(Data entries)

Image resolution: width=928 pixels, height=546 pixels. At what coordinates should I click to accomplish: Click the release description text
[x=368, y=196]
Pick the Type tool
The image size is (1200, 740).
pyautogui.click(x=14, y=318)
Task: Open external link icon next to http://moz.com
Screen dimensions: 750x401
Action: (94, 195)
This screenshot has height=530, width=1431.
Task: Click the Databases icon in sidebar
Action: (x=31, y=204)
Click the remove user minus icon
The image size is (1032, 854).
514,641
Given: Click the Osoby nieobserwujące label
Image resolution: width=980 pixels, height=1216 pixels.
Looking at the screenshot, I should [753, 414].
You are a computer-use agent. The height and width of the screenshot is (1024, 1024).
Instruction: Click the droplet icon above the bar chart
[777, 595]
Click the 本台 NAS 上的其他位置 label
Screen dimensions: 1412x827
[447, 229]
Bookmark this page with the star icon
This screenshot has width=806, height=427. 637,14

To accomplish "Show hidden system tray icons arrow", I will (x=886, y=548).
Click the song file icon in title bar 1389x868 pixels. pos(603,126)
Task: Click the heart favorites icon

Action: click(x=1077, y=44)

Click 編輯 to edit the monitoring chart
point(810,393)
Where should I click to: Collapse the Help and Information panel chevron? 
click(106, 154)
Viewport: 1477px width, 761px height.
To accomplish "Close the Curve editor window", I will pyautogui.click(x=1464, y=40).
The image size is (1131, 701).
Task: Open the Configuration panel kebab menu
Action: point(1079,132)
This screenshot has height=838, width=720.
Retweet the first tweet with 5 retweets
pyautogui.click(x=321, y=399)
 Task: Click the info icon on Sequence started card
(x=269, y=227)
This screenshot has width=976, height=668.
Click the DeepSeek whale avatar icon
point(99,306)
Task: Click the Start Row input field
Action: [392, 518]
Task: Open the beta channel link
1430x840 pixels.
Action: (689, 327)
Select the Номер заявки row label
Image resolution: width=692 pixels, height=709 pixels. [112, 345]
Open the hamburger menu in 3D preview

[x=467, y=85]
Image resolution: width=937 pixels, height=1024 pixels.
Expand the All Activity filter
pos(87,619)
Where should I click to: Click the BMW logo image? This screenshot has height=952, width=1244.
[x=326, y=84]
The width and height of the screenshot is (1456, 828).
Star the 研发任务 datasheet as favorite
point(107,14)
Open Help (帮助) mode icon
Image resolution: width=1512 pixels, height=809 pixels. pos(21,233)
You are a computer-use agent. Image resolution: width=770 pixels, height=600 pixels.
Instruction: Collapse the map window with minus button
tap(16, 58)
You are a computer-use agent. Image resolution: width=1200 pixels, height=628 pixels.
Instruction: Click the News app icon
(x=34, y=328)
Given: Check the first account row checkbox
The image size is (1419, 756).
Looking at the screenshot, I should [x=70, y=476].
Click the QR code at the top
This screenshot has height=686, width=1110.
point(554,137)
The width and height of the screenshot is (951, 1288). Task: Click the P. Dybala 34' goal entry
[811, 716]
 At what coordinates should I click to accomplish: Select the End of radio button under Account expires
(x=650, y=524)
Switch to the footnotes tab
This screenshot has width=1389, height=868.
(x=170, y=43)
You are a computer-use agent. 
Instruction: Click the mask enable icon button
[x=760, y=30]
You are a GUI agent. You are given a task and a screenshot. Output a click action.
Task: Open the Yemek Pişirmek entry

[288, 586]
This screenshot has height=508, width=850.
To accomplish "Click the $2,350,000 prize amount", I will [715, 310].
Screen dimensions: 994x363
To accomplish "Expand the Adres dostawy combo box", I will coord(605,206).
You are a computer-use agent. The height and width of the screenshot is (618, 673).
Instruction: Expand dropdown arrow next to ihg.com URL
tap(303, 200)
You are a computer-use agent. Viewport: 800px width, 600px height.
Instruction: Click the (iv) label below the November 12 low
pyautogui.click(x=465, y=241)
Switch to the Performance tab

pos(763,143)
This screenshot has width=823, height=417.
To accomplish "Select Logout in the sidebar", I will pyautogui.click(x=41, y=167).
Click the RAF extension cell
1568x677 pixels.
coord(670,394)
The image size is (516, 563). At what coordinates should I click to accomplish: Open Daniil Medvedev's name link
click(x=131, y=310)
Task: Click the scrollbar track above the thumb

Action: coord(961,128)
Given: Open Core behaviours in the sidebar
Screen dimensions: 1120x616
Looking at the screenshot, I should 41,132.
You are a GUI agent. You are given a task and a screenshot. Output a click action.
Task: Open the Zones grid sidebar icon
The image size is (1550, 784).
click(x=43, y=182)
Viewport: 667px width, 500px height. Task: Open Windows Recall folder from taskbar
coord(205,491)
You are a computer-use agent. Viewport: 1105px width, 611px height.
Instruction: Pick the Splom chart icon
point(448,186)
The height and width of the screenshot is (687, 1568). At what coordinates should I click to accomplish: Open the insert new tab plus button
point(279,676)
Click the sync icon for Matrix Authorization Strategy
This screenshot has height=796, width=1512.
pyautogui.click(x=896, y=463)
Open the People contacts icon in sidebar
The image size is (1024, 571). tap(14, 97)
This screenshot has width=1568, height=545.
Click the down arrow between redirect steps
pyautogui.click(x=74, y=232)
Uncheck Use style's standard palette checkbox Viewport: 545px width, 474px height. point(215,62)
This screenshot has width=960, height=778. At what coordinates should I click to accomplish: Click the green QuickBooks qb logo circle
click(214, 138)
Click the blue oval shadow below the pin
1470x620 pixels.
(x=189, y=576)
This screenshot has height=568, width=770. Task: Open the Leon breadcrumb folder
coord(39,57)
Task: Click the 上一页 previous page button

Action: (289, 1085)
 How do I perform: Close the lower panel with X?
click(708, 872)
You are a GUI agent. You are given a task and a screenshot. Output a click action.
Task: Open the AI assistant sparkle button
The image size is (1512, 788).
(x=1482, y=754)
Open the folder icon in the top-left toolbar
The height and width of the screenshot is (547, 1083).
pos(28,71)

* Exercise: Copy every row above word for word, with no changes.

* Result for this exercise:
Image resolution: width=928 pixels, height=546 pixels. At what coordinates should I click to accomplish: Click the release description text
[x=368, y=196]
Pick the Type tool
The image size is (1200, 740).
pyautogui.click(x=14, y=318)
Task: Open external link icon next to http://moz.com
Screen dimensions: 750x401
Action: (94, 195)
This screenshot has height=530, width=1431.
Task: Click the Databases icon in sidebar
Action: (x=31, y=204)
Click the remove user minus icon
The image size is (1032, 854).
514,641
Given: Click the Osoby nieobserwujące label
Image resolution: width=980 pixels, height=1216 pixels.
Looking at the screenshot, I should [753, 414].
You are a computer-use agent. The height and width of the screenshot is (1024, 1024).
Instruction: Click the droplet icon above the bar chart
[777, 595]
Click the 本台 NAS 上的其他位置 label
Screen dimensions: 1412x827
[447, 229]
Bookmark this page with the star icon
This screenshot has width=806, height=427. 637,14

To accomplish "Show hidden system tray icons arrow", I will (x=886, y=548).
Click the song file icon in title bar 1389x868 pixels. pos(603,126)
Task: Click the heart favorites icon

Action: click(x=1077, y=44)

Click 編輯 to edit the monitoring chart
point(810,393)
Where should I click to: Collapse the Help and Information panel chevron? 
click(106, 154)
Viewport: 1477px width, 761px height.
To accomplish "Close the Curve editor window", I will pyautogui.click(x=1464, y=40).
The image size is (1131, 701).
Task: Open the Configuration panel kebab menu
Action: point(1079,132)
This screenshot has height=838, width=720.
Retweet the first tweet with 5 retweets
pyautogui.click(x=321, y=399)
 Task: Click the info icon on Sequence started card
(x=269, y=227)
This screenshot has width=976, height=668.
Click the DeepSeek whale avatar icon
point(99,306)
Task: Click the Start Row input field
Action: [392, 518]
Task: Open the beta channel link
1430x840 pixels.
Action: (689, 327)
Select the Номер заявки row label
Image resolution: width=692 pixels, height=709 pixels. [112, 345]
Open the hamburger menu in 3D preview

[x=467, y=85]
Image resolution: width=937 pixels, height=1024 pixels.
Expand the All Activity filter
pos(87,619)
Where should I click to: Click the BMW logo image? This screenshot has height=952, width=1244.
[x=326, y=84]
The width and height of the screenshot is (1456, 828).
Star the 研发任务 datasheet as favorite
point(107,14)
Open Help (帮助) mode icon
Image resolution: width=1512 pixels, height=809 pixels. pos(21,233)
You are a computer-use agent. Image resolution: width=770 pixels, height=600 pixels.
Instruction: Collapse the map window with minus button
tap(16, 58)
You are a computer-use agent. Image resolution: width=1200 pixels, height=628 pixels.
Instruction: Click the News app icon
(x=34, y=328)
Given: Check the first account row checkbox
The image size is (1419, 756).
Looking at the screenshot, I should [x=70, y=476].
Click the QR code at the top
This screenshot has height=686, width=1110.
point(554,137)
The width and height of the screenshot is (951, 1288). Task: Click the P. Dybala 34' goal entry
[811, 716]
 At what coordinates should I click to accomplish: Select the End of radio button under Account expires
(x=650, y=524)
Switch to the footnotes tab
This screenshot has width=1389, height=868.
(x=170, y=43)
You are a computer-use agent. 
Instruction: Click the mask enable icon button
[x=760, y=30]
You are a GUI agent. You are given a task and a screenshot. Output a click action.
Task: Open the Yemek Pişirmek entry

[288, 586]
This screenshot has height=508, width=850.
To accomplish "Click the $2,350,000 prize amount", I will [715, 310].
Screen dimensions: 994x363
To accomplish "Expand the Adres dostawy combo box", I will coord(605,206).
You are a computer-use agent. The height and width of the screenshot is (618, 673).
Instruction: Expand dropdown arrow next to ihg.com URL
tap(303, 200)
You are a computer-use agent. Viewport: 800px width, 600px height.
Instruction: Click the (iv) label below the November 12 low
pyautogui.click(x=465, y=241)
Switch to the Performance tab

pos(763,143)
This screenshot has width=823, height=417.
To accomplish "Select Logout in the sidebar", I will pyautogui.click(x=41, y=167).
Click the RAF extension cell
1568x677 pixels.
coord(670,394)
The image size is (516, 563). At what coordinates should I click to accomplish: Open Daniil Medvedev's name link
click(x=131, y=310)
Task: Click the scrollbar track above the thumb

Action: coord(961,128)
Given: Open Core behaviours in the sidebar
Screen dimensions: 1120x616
Looking at the screenshot, I should 41,132.
You are a GUI agent. You are given a task and a screenshot. Output a click action.
Task: Open the Zones grid sidebar icon
The image size is (1550, 784).
click(x=43, y=182)
Viewport: 667px width, 500px height. Task: Open Windows Recall folder from taskbar
coord(205,491)
You are a computer-use agent. Viewport: 1105px width, 611px height.
Instruction: Pick the Splom chart icon
point(448,186)
The height and width of the screenshot is (687, 1568). At what coordinates should I click to accomplish: Open the insert new tab plus button
point(279,676)
Click the sync icon for Matrix Authorization Strategy
This screenshot has height=796, width=1512.
pyautogui.click(x=896, y=463)
Open the People contacts icon in sidebar
The image size is (1024, 571). tap(14, 97)
This screenshot has width=1568, height=545.
Click the down arrow between redirect steps
pyautogui.click(x=74, y=232)
Uncheck Use style's standard palette checkbox Viewport: 545px width, 474px height. point(215,62)
This screenshot has width=960, height=778. At what coordinates should I click to accomplish: Click the green QuickBooks qb logo circle
click(214, 138)
Click the blue oval shadow below the pin
1470x620 pixels.
(x=189, y=576)
This screenshot has height=568, width=770. Task: Open the Leon breadcrumb folder
coord(39,57)
Task: Click the 上一页 previous page button

Action: (289, 1085)
 How do I perform: Close the lower panel with X?
click(708, 872)
You are a GUI agent. You are given a task and a screenshot. Output a click action.
Task: Open the AI assistant sparkle button
The image size is (1512, 788).
(x=1482, y=754)
Open the folder icon in the top-left toolbar
The height and width of the screenshot is (547, 1083).
pos(28,71)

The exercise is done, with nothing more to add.